The Yalkut Shimoni on Torah 392 makes a breathtaking claim about the two stone tablets that Moses received on Mount Sinai: they were not made from any earthly material. "The tablets were the work of God," the text declares, and then adds a crucial detail — "the tablets were not created from earth, but rather from heaven."
This distinction matters enormously in rabbinic thought. Everything in the physical world — stone, wood, metal — belongs to the realm of creation, subject to decay and destruction. But the tablets containing the Ten Commandments were fashioned from heavenly substance, a material that existed before the physical universe was formed.
According to several midrash (rabbinic interpretive commentary)ic traditions, the tablets were among the objects created at twilight on the sixth day of creation, in that liminal moment between the natural world and Shabbat (the Sabbath). Other sources place their origin even earlier, suggesting they were part of God's original blueprint for the cosmos. Either way, the message is the same: the Torah is not a product of history. It precedes history.
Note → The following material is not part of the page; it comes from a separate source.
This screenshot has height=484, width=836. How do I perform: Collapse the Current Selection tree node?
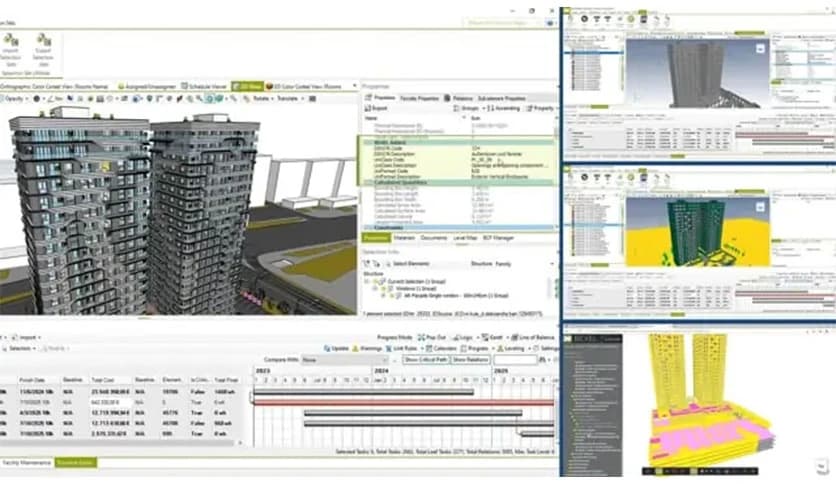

The phrase "the work of God" — ma'aseh Elohim — appears in (Exodus 32:16) and is read by the rabbis as emphasizing divine craftsmanship without any human intermediary. Moses carried these tablets down the mountain, but he did not carve them. He did not shape them. They came from a realm entirely beyond human capability.
When Moses shattered those first tablets in rage at the Golden Calf, the loss was therefore incalculable — a piece of heaven itself, broken on the ground.